The Politics of Pronouns
After I left school, I did what writers of my generation were taught: I used the masculine “he” as the neutral pronoun. For example: “When a brewer makes a saison, he must take care in his choice of yeasts.” I am now 51, but even as I was being taught this rule in the 1980s, everyone acknowledged it had political salience. This represented progress. Earlier generations didn’t question this choice—or didn’t do it publicly. But while we recognized that this was inelegant and tended to vest men with more authority than they deserved, we threw up our hands because English lacks a neutral pronoun. ¯\_(ツ)_/¯
It always bothered me, though, and pretty soon I had decided to alternate masculine and feminine in my writing. This seemed like an equitable compromise. Because gender is smack dab in the center of the culture wars right now, a fringe group felt it was an activist stance anyway. Acknowledging the issue, to people very happy with the old status quo, was itself political. They were right, of course. Everything’s political. When we make any choice on the pronouns we use, we become political actors.
After a few comments by, shall we call them masculinists?, I spent a short time using only the feminine pronoun as the neutral. (“When a brewer makes a saison, she must take care in her choice of yeasts.”) I figured, if everything’s political, why not take an active role rather than a passive one? The beer world remains so overwhelmingly masculine in part because we are unused to seeing women’s faces. It seemed a lightly confrontational way to subvert our normal tendency to see everything beer as male.
Of course, all of these are binary choices—male or female. But not everyone sees themselves in these choices. When I did a reader survey last year, one percent of you self-identified as neither male nor female. As a result, I began using the plural as the neutral pronoun. I was surprised this didn’t spark discussion as the switch to the feminine pronoun did—but not a single reader mentioned it. I thought at least some of the grammar pedants would find it distasteful to insert a non-agreeing plural into a sentence otherwise structured around the singular.
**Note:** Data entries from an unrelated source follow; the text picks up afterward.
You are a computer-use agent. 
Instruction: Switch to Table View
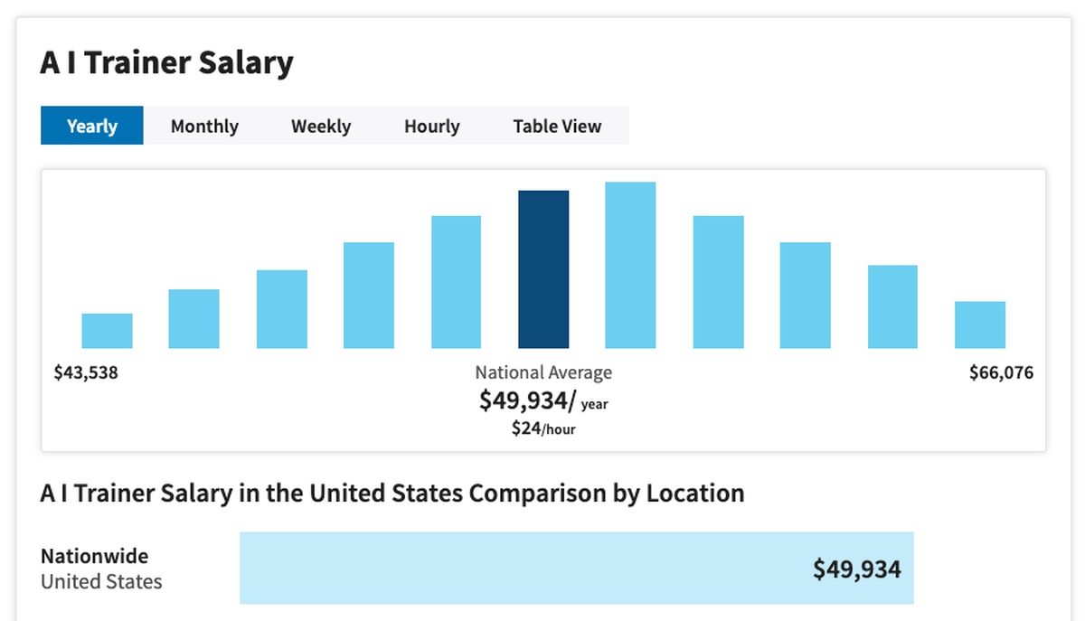pos(557,126)
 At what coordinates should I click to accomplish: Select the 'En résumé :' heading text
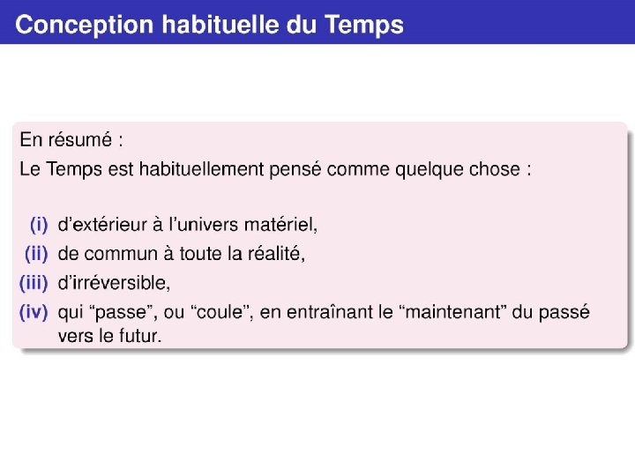click(x=71, y=140)
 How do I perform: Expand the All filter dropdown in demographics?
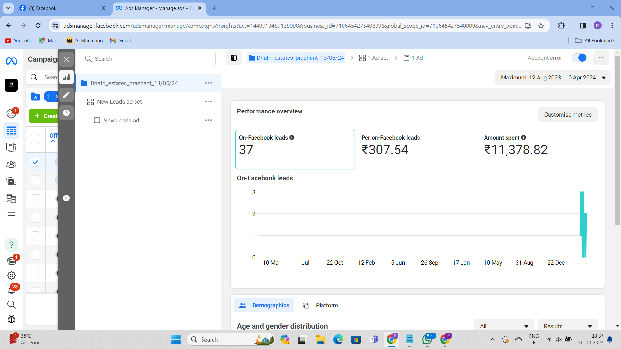pos(504,326)
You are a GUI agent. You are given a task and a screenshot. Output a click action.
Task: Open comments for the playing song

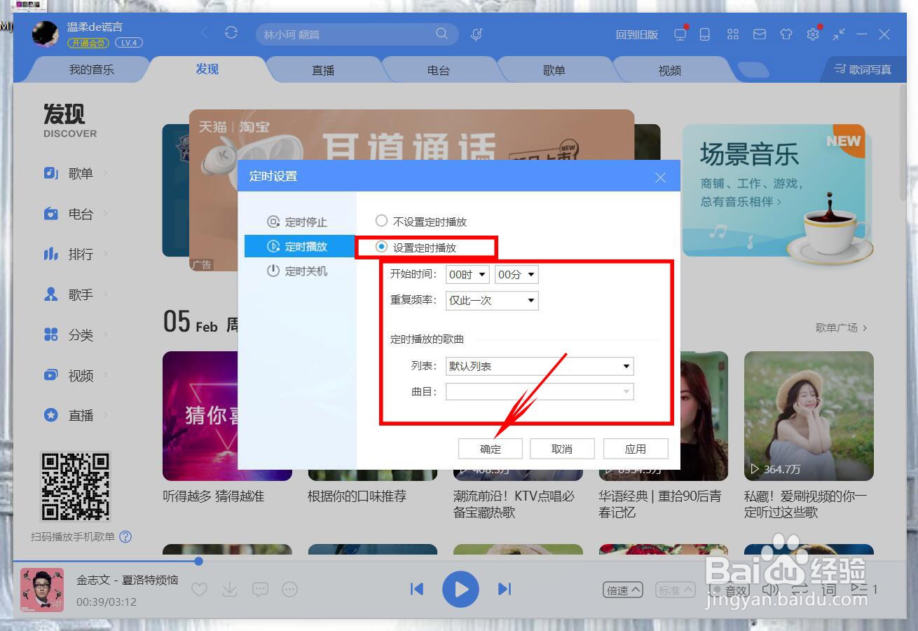[x=260, y=590]
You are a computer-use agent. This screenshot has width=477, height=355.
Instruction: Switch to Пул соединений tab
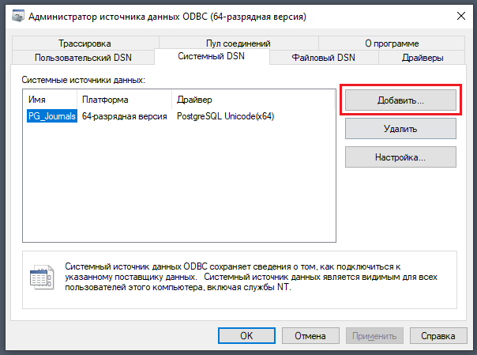pyautogui.click(x=238, y=43)
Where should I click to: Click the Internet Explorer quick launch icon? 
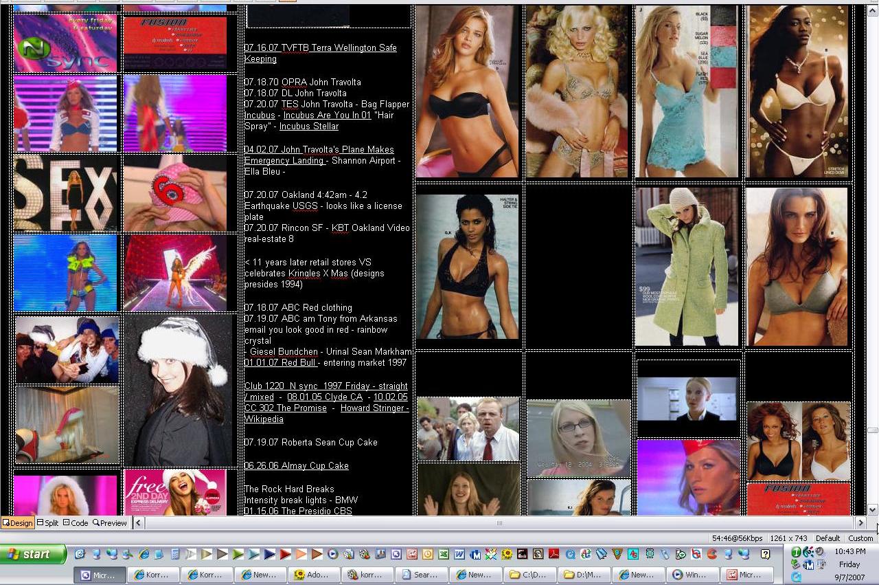pyautogui.click(x=144, y=554)
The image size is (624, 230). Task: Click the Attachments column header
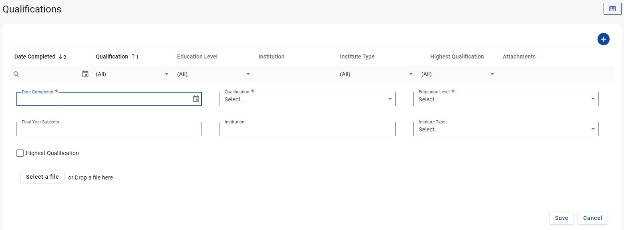pyautogui.click(x=519, y=57)
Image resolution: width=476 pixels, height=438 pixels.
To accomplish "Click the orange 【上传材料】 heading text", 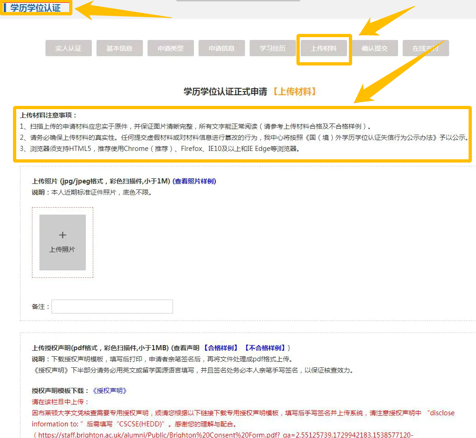I will tap(295, 92).
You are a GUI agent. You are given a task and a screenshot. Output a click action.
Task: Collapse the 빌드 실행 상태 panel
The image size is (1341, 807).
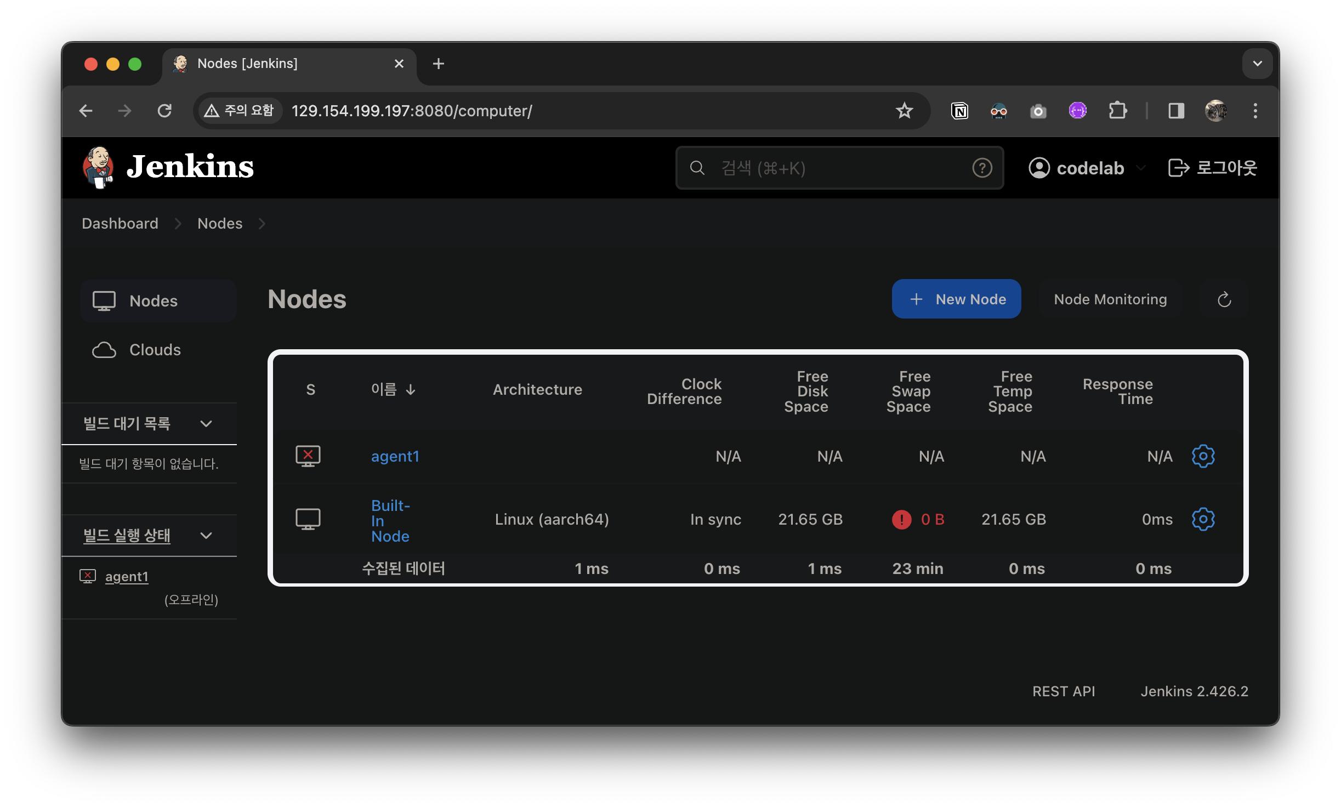[206, 536]
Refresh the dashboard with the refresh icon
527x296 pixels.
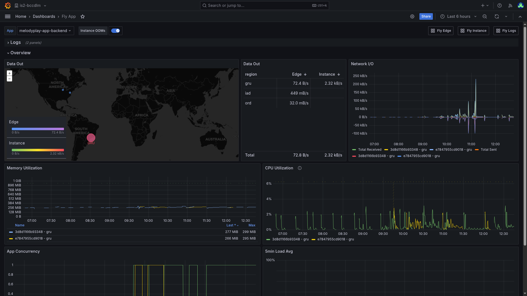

And the results are weird: “When a brewer makes a saison, they must take care in their choice of yeasts.” I still want to edit that.
For the most part I tried to make agreements match up to avoid dissonance, and would have started that sentence “When brewers make a…” But it wasn’t always possible to completely avoid clashing plurals and singulars. As we transition away from singular pronouns, this feels awkward, but English is a collection of broken rules and asterisks, and few people will even think about this in a few decades. We’re already moving there now, and I’m betting that to younger people the “they/their” construction already sounds totally normal. That doesn’t mean this won’t be another front in the culture wars, though it seems to be a slightly less controversial back door around the whole thing than using she/her was.
From my perspective, the plural is the most inclusive use, because everyone can see themselves in those sentences. (See, still a bit awkward to my ear.) But it’s still a political choice. People of all genders can see themselves in this construction. But there are people who want an orderly masculine-default language, and they’ll feel like this is in-your-face pandering to nonbinary activists. Folks who don’t even like the idea of nonbinary genders will not feel included. That’s all right. If you think I’m being political in my use of grammar to accommodate the social views of my readers, you’re exactly right. This post is a mild acknowledgement that I’m aware of all these issues, and I’ve made my choice.